Ministerpräsident Stephan Weil rechnet mit der SPD ab

"Riesige Klatsche eingefahren"

 

Niedersachsens Ministerpräsident Stephan Weil (SPD) zieht sich nach mehr als 12 Jahren aus seinem Amt zurück - und äußert sich knallhart über seine Partei. Es war ein ungewohnt emotionaler, aber schonungsloser Auftritt zum Abschied. Nur wenige Tage vor seinem Rücktritt als Ministerpräsident Niedersachsens hat sich Stephan Weil beim Parteitag von seinen Genossen feiern lassen.

Stehende Ovationen, brandender Jubel, minutenlanger Applaus - nach mehr als zwölf Jahren als Regierungschef in Niedersachsen will Stephan Weil das Amt an noch Wirtschaftsminister Olaf Lies (SPD) übergeben. Auf roten Pappschildern steht am Freitagabend in Hannover "Danke Stephan". Und auch der scheidende Ministerpräsident dankt seinen Weggefährten.

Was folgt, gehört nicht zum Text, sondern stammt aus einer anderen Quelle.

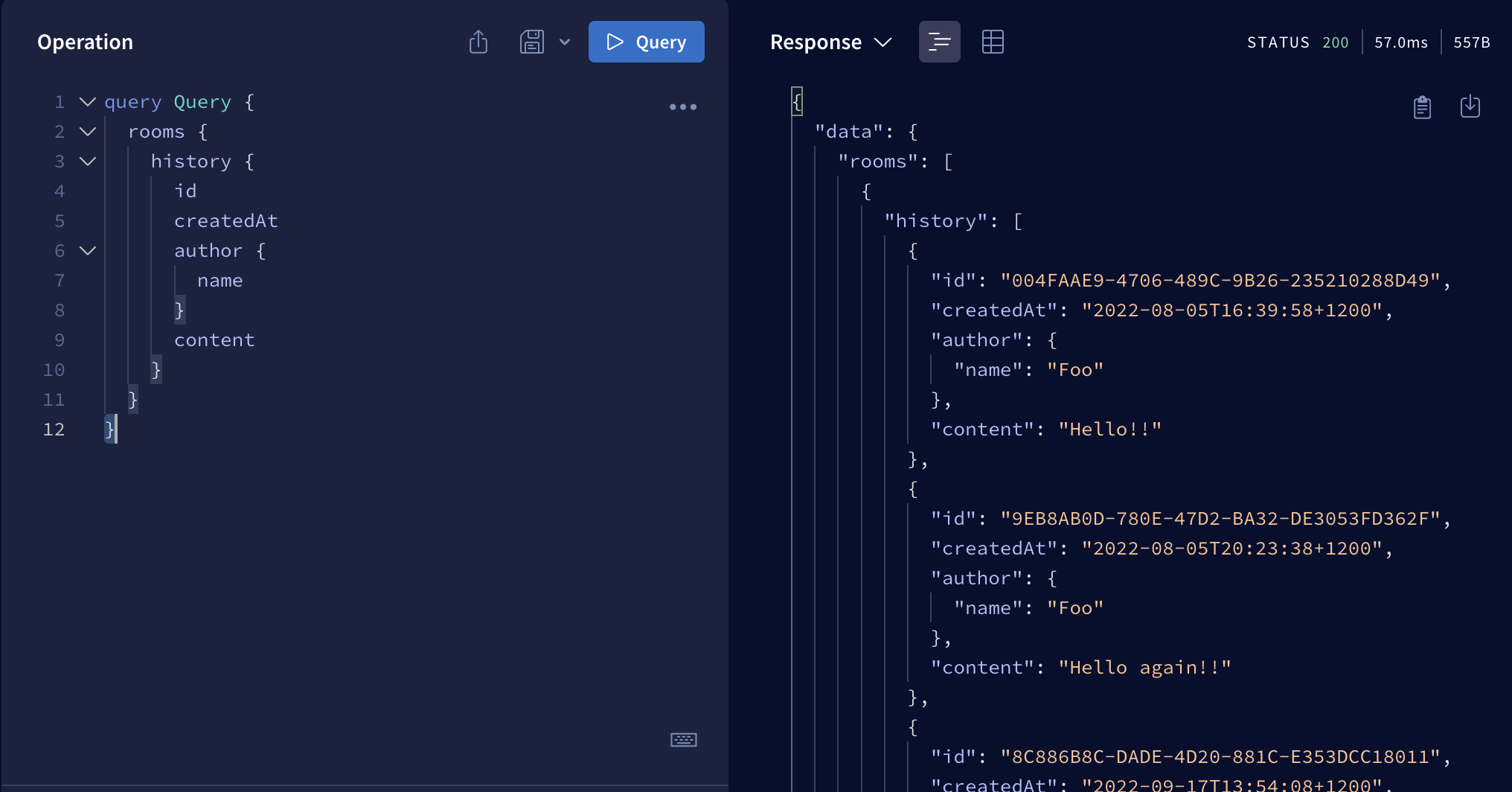1512x792 pixels.
Task: Select the opening brace of the response
Action: (797, 101)
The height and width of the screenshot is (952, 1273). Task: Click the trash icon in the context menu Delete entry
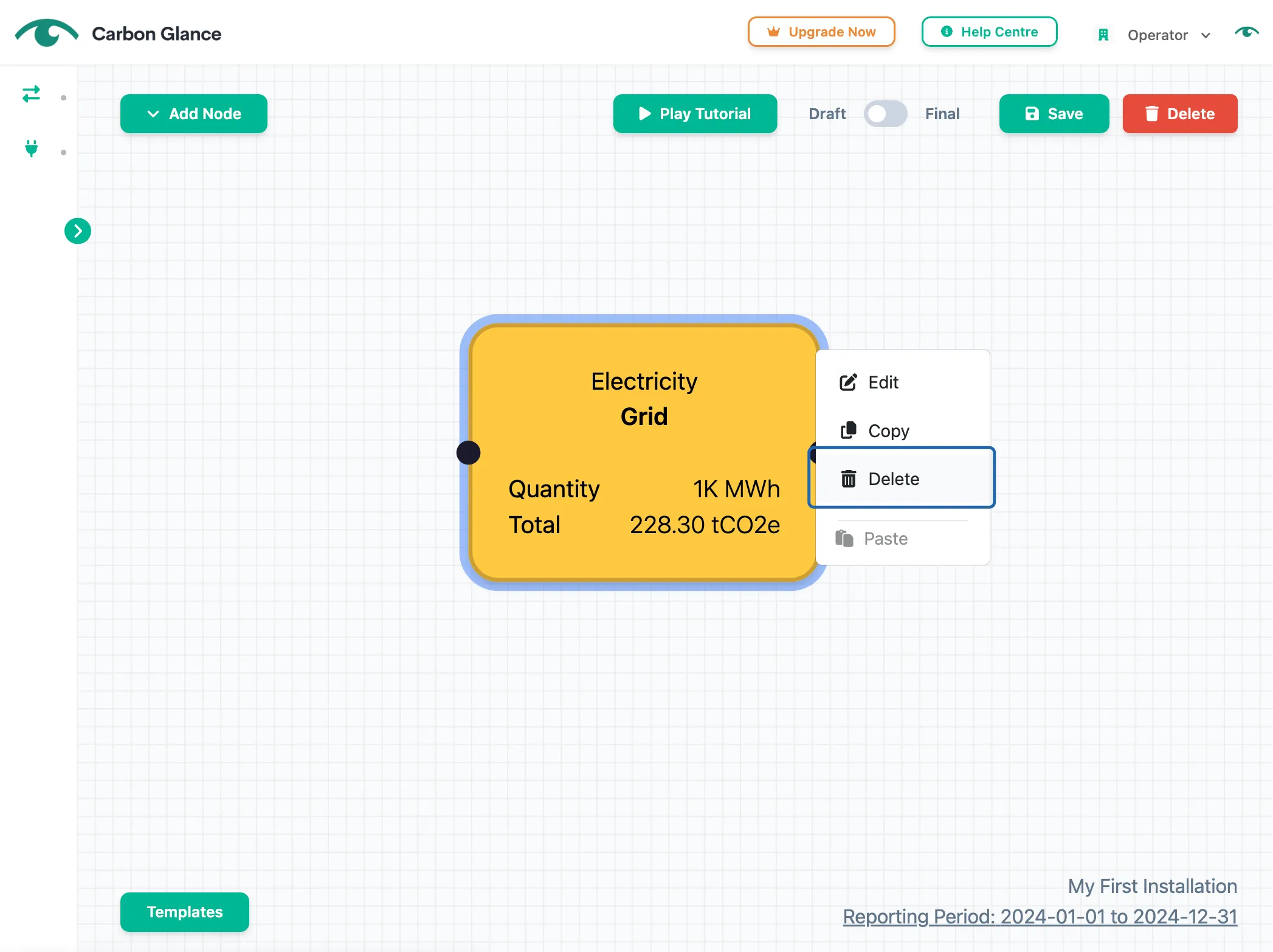pos(848,479)
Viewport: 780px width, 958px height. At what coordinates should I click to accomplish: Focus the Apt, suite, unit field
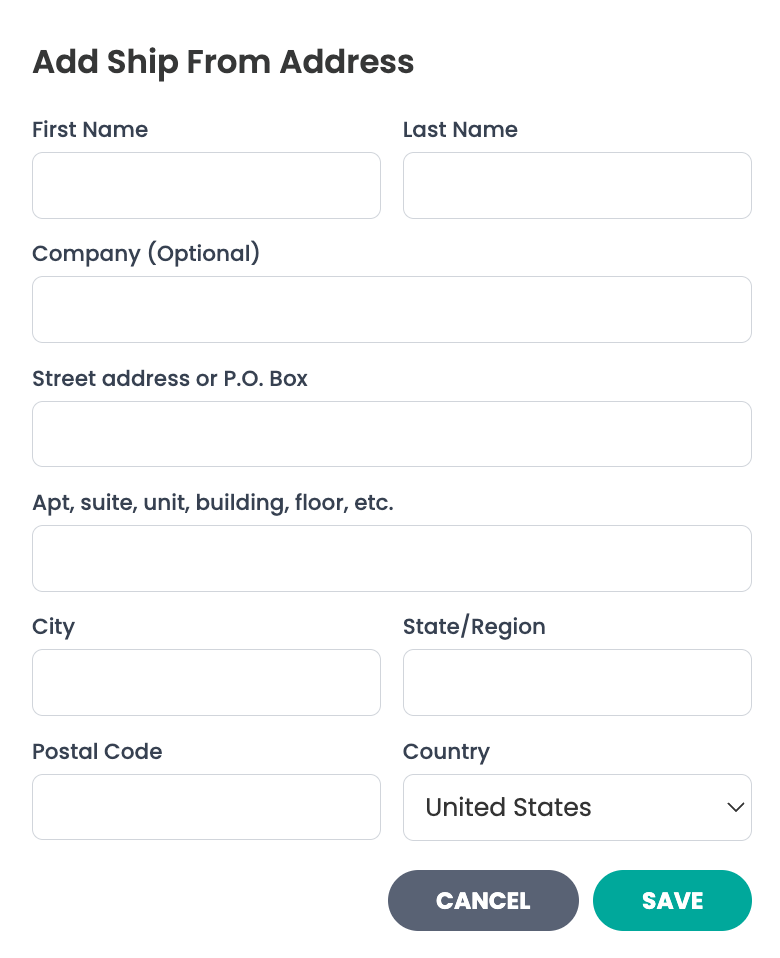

Schonungslos geht er mit seiner SPD ins Gericht: "Wir haben am 23. Februar eine riesige Klatsche eingefahren." Denn mit nur 16,4 Prozent hat die SPD das schlechteste Ergebnis bei einer Bundestagswahl eingefahren. Er sagte:"Eine Volkspartei zu sein - darauf gibt es kein Abo. Das ist Arbeit!"

Und weiter im Text hieß es: Die Partei müsse sich fragen: Für wen macht sie Politik? "Für Menschen, die hart arbeiten und sich an die Regeln halten." Das sei die Mehrheit der Bevölkerung, mit ihrer Unterstützung könne die SPD wieder Wahlen gewinnen. Das heißt: Es genügt einfach nicht, Politik für Randgruppen zu machen. "Die Summe der Minderheiten ergibt keine Mehrheit", betonte der Ministerpräsident.

Auch könne er nicht verstehen, aus welchem Grund das Thema Wirtschaft in der SPD häufig stiefmütterlich behandelt werde und in Parteiprogrammen unterrepräsentiert sei. Denn "je kompetenter wir bei Wirtschaft und Arbeit sind, desto erfolgreicher sind wir bei Wahlen", so Weil. "Diese Erkenntnis ist in unserer Partei nicht überall verbreitet."

Und Weil beschwor Zusammenhalt. "Eine Partei, die mit sich nicht im Reinen ist, hat keinen Erfolg", so sein Kredo. Und ein Parteivorsitzender sei doppelt so stark, wenn die Mitglieder solidarisch hinter ihm stünden.

Und dann seine Bitte: "Eure Unterstützung, die ich genossen habe, eins zu sein, auch Olaf Lies zu schenken", beschwor er die SPD-Mitglieder. Das wünschte er sich auch für den Bundesvorsitzenden und Vizekanzler Lars Klingbeil und für Matthias Miersch, neuer SPD-Fraktionschef im Bundestag.

Die Sozialdemokraten nominierten Stephan Weils designierten Nachfolger Olaf Lies einstimmig zum MP-Kandidaten. Am Dienstag soll er im Landtag gewählt werden..

Ministerpräsident Stephan Weil wird am Montag mit einem Zapfenstreich durch das Landeskommando der Bundeswehr verabschiedet. Das Heeresmusikkorps Hannover spielt neben dem Niedersachsenlied und der Nationalhymne das "Bürgerlied", "Die Moorsoldaten" und den Fury in the Slaugtherhouse-Klassiker "Won't Forget These Days". Diese Lieder hat sich der Ministerpräsident selbst ausgesucht.